Introduction

What is machine learning

Arthur Samuel (1959) : Machine learning gives computers the ability to learn without being explicitly programmed.

Tom Mitchell (1998) : A computer program is said to learn from experience E with respect to some task T and some performance measure P, if its performance on T, as measured by P, improves with experience E.

Example: 你想讓 program 學習 email spam filter.
E: Program 觀察你 label email 為 spam or not spam
T: Program 獨自區分 mail 為 spam or not spam
P: filter spam mail 的成功率
所以 T 的 P 應該在 E 的訓練下而有所提升 !

Supervised Learning

在 Supervised Learning 中會把問題跟解答 (right answer) 一起給 Program 學習，從中去找出兩者之間的關係。

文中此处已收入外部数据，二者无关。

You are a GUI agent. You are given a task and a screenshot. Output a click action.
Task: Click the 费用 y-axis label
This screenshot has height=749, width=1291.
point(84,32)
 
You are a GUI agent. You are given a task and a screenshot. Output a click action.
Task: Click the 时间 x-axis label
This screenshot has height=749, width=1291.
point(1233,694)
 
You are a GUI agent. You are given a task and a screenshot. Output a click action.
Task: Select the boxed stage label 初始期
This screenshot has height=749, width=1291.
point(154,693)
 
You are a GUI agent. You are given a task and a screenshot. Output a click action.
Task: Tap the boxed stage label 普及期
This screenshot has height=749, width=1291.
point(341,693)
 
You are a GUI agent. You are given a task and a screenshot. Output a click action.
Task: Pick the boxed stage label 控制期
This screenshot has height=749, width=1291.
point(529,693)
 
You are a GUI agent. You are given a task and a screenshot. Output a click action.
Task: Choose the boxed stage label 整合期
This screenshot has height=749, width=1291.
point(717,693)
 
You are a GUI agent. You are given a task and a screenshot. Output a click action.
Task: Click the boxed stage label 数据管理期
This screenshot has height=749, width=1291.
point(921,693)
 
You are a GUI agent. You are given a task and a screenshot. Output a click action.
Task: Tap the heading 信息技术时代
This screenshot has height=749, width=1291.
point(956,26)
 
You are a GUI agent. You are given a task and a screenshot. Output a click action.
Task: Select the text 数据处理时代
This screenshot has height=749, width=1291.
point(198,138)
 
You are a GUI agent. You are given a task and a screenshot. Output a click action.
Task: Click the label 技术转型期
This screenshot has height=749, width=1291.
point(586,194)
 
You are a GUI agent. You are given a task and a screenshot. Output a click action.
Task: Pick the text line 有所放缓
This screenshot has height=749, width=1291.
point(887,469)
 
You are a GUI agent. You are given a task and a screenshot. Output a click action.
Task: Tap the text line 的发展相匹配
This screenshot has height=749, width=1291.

Supervised Learning 可以簡單分類為 Regression Problem 以及 Classification Problem :

Regression Problem

在 Regression Problem，我們希望利用 Features 來預測 Continuous Results，也就是 map input variables to some continuous function。

Example

例如我們想從現有的房地產狀況，來判斷手中的房產應該用多少的價格賣出，才會符合市場需求。

此時 feature 為 Size in feet square，而 result 為 Price 是一個 continuous output

我們可以設定 learning algorithm 要讓 data 符合 straight line 或是 quadratic function

Classification Problem

在 Classification Problem，我們希望利用 Features 來預測 Discrete Results，也就是 map input variables into discrete categories。

Example

例如我們想從病人的腫瘤大小，來訓練機器判斷腫瘤是良性或是惡性時，此時結果可以用 0 或 1 表示，所以是 Classification 問題。

在 Classification Problem 中，Features 和 Results 都可以有多個出現 !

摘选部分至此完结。